- EXERCISE DESCRIPTION
Copy every line of the data exactly, leaving nothing out.

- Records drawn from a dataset
::::::

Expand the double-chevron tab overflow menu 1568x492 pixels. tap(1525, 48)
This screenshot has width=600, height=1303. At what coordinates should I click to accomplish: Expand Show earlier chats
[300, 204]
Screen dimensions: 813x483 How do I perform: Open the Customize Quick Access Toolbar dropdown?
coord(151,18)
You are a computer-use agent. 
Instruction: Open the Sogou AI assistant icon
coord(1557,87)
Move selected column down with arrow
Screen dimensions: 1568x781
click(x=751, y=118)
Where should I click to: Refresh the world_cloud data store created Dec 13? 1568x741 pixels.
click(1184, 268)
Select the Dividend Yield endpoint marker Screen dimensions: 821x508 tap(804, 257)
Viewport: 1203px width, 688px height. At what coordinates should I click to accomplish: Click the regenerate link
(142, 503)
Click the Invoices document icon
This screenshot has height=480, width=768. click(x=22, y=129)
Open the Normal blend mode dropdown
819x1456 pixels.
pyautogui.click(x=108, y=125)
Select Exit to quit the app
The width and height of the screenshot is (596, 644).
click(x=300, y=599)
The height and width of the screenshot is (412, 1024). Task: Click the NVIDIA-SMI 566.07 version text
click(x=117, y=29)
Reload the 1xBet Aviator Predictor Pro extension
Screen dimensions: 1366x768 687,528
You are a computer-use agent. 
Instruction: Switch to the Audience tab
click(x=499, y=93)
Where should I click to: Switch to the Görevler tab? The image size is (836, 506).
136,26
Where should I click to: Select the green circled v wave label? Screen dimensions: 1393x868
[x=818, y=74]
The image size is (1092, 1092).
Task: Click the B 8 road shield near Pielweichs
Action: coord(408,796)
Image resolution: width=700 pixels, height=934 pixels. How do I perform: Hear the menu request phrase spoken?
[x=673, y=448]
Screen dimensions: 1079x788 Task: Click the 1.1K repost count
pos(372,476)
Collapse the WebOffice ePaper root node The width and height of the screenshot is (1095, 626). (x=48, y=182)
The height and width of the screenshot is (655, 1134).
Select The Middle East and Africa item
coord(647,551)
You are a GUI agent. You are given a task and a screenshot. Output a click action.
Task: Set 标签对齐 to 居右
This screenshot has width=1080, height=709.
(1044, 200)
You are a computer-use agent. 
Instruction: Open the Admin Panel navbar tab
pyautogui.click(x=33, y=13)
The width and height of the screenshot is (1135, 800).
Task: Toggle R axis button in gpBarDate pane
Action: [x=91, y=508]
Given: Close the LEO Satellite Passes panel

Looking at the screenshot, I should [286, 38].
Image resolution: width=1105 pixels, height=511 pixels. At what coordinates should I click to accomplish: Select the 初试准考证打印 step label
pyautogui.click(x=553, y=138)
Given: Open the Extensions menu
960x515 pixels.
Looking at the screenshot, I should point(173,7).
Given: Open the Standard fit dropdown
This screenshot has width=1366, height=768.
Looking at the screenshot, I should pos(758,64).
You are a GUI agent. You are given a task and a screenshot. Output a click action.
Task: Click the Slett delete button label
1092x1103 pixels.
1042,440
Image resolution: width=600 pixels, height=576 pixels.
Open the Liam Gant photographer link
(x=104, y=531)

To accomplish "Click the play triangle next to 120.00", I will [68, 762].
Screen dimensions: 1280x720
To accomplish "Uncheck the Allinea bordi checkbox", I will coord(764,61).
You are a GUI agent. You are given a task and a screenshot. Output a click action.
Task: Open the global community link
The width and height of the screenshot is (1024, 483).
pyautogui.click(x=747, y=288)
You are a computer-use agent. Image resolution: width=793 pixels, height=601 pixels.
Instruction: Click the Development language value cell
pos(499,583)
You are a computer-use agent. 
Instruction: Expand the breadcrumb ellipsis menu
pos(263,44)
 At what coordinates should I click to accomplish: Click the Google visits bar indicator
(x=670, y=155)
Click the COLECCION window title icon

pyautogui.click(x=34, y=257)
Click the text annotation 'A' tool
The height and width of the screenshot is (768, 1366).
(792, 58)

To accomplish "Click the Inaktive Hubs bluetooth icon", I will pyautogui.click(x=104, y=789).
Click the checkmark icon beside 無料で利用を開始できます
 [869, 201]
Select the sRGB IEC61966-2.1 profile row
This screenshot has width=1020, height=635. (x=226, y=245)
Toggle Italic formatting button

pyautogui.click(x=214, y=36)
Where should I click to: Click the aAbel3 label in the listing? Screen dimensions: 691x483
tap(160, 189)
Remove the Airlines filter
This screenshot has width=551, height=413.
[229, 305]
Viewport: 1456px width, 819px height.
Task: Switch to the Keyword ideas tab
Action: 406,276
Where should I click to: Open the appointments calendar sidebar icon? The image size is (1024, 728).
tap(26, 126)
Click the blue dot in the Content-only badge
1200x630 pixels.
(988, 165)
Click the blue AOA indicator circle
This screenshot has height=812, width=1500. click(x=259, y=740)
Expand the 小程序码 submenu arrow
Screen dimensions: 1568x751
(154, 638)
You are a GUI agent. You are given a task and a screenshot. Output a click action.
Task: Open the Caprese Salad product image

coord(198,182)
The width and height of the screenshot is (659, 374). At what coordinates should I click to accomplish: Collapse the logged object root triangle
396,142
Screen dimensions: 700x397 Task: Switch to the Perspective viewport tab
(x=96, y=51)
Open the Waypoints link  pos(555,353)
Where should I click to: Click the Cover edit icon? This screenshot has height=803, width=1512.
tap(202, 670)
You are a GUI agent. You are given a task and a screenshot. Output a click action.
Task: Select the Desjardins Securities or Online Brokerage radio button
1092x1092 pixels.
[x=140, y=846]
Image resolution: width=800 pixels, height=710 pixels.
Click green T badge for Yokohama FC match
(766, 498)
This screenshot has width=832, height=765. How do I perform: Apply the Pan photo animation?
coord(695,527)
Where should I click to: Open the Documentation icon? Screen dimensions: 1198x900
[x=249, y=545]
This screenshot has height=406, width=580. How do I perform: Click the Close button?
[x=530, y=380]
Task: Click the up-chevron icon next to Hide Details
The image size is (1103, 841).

::::::

- EXPECTED OUTPUT
Expand the double-chevron tab overflow menu 1568x492 pixels. tap(1525, 48)
This screenshot has width=600, height=1303. At what coordinates should I click to accomplish: Expand Show earlier chats
[300, 204]
Screen dimensions: 813x483 How do I perform: Open the Customize Quick Access Toolbar dropdown?
coord(151,18)
You are a computer-use agent. 
Instruction: Open the Sogou AI assistant icon
coord(1557,87)
Move selected column down with arrow
Screen dimensions: 1568x781
click(x=751, y=118)
Where should I click to: Refresh the world_cloud data store created Dec 13? 1568x741 pixels.
click(1184, 268)
Select the Dividend Yield endpoint marker Screen dimensions: 821x508 tap(804, 257)
Viewport: 1203px width, 688px height. At what coordinates should I click to accomplish: Click the regenerate link
(142, 503)
Click the Invoices document icon
This screenshot has height=480, width=768. click(x=22, y=129)
Open the Normal blend mode dropdown
819x1456 pixels.
pyautogui.click(x=108, y=125)
Select Exit to quit the app
The width and height of the screenshot is (596, 644).
click(x=300, y=599)
The height and width of the screenshot is (412, 1024). Task: Click the NVIDIA-SMI 566.07 version text
click(x=117, y=29)
Reload the 1xBet Aviator Predictor Pro extension
Screen dimensions: 1366x768 687,528
You are a computer-use agent. 
Instruction: Switch to the Audience tab
click(x=499, y=93)
Where should I click to: Switch to the Görevler tab? The image size is (836, 506).
136,26
Where should I click to: Select the green circled v wave label? Screen dimensions: 1393x868
[x=818, y=74]
The image size is (1092, 1092).
Task: Click the B 8 road shield near Pielweichs
Action: coord(408,796)
Image resolution: width=700 pixels, height=934 pixels. How do I perform: Hear the menu request phrase spoken?
[x=673, y=448]
Screen dimensions: 1079x788 Task: Click the 1.1K repost count
pos(372,476)
Collapse the WebOffice ePaper root node The width and height of the screenshot is (1095, 626). (x=48, y=182)
The height and width of the screenshot is (655, 1134).
Select The Middle East and Africa item
coord(647,551)
You are a GUI agent. You are given a task and a screenshot. Output a click action.
Task: Set 标签对齐 to 居右
This screenshot has width=1080, height=709.
(1044, 200)
You are a computer-use agent. 
Instruction: Open the Admin Panel navbar tab
pyautogui.click(x=33, y=13)
The width and height of the screenshot is (1135, 800).
Task: Toggle R axis button in gpBarDate pane
Action: [x=91, y=508]
Given: Close the LEO Satellite Passes panel

Looking at the screenshot, I should [286, 38].
Image resolution: width=1105 pixels, height=511 pixels. At what coordinates should I click to accomplish: Select the 初试准考证打印 step label
pyautogui.click(x=553, y=138)
Given: Open the Extensions menu
960x515 pixels.
Looking at the screenshot, I should point(173,7).
Given: Open the Standard fit dropdown
This screenshot has width=1366, height=768.
Looking at the screenshot, I should pos(758,64).
You are a GUI agent. You are given a task and a screenshot. Output a click action.
Task: Click the Slett delete button label
1092x1103 pixels.
1042,440
Image resolution: width=600 pixels, height=576 pixels.
Open the Liam Gant photographer link
(x=104, y=531)

To accomplish "Click the play triangle next to 120.00", I will [68, 762].
Screen dimensions: 1280x720
To accomplish "Uncheck the Allinea bordi checkbox", I will coord(764,61).
You are a GUI agent. You are given a task and a screenshot. Output a click action.
Task: Open the global community link
The width and height of the screenshot is (1024, 483).
pyautogui.click(x=747, y=288)
You are a computer-use agent. Image resolution: width=793 pixels, height=601 pixels.
Instruction: Click the Development language value cell
pos(499,583)
You are a computer-use agent. 
Instruction: Expand the breadcrumb ellipsis menu
pos(263,44)
 At what coordinates should I click to accomplish: Click the Google visits bar indicator
(x=670, y=155)
Click the COLECCION window title icon

pyautogui.click(x=34, y=257)
Click the text annotation 'A' tool
The height and width of the screenshot is (768, 1366).
(792, 58)

To accomplish "Click the Inaktive Hubs bluetooth icon", I will pyautogui.click(x=104, y=789).
Click the checkmark icon beside 無料で利用を開始できます
 [869, 201]
Select the sRGB IEC61966-2.1 profile row
This screenshot has width=1020, height=635. (x=226, y=245)
Toggle Italic formatting button

pyautogui.click(x=214, y=36)
Where should I click to: Click the aAbel3 label in the listing? Screen dimensions: 691x483
tap(160, 189)
Remove the Airlines filter
This screenshot has width=551, height=413.
[229, 305]
Viewport: 1456px width, 819px height.
Task: Switch to the Keyword ideas tab
Action: 406,276
Where should I click to: Open the appointments calendar sidebar icon? The image size is (1024, 728).
tap(26, 126)
Click the blue dot in the Content-only badge
1200x630 pixels.
(988, 165)
Click the blue AOA indicator circle
This screenshot has height=812, width=1500. click(x=259, y=740)
Expand the 小程序码 submenu arrow
Screen dimensions: 1568x751
(154, 638)
You are a GUI agent. You are given a task and a screenshot. Output a click action.
Task: Open the Caprese Salad product image

coord(198,182)
The width and height of the screenshot is (659, 374). At what coordinates should I click to accomplish: Collapse the logged object root triangle
396,142
Screen dimensions: 700x397 Task: Switch to the Perspective viewport tab
(x=96, y=51)
Open the Waypoints link  pos(555,353)
Where should I click to: Click the Cover edit icon? This screenshot has height=803, width=1512.
tap(202, 670)
You are a GUI agent. You are given a task and a screenshot. Output a click action.
Task: Select the Desjardins Securities or Online Brokerage radio button
1092x1092 pixels.
[x=140, y=846]
Image resolution: width=800 pixels, height=710 pixels.
Click green T badge for Yokohama FC match
(766, 498)
This screenshot has width=832, height=765. How do I perform: Apply the Pan photo animation?
coord(695,527)
Where should I click to: Open the Documentation icon? Screen dimensions: 1198x900
[x=249, y=545]
This screenshot has height=406, width=580. How do I perform: Click the Close button?
[x=530, y=380]
Task: Click the up-chevron icon next to Hide Details
The image size is (1103, 841).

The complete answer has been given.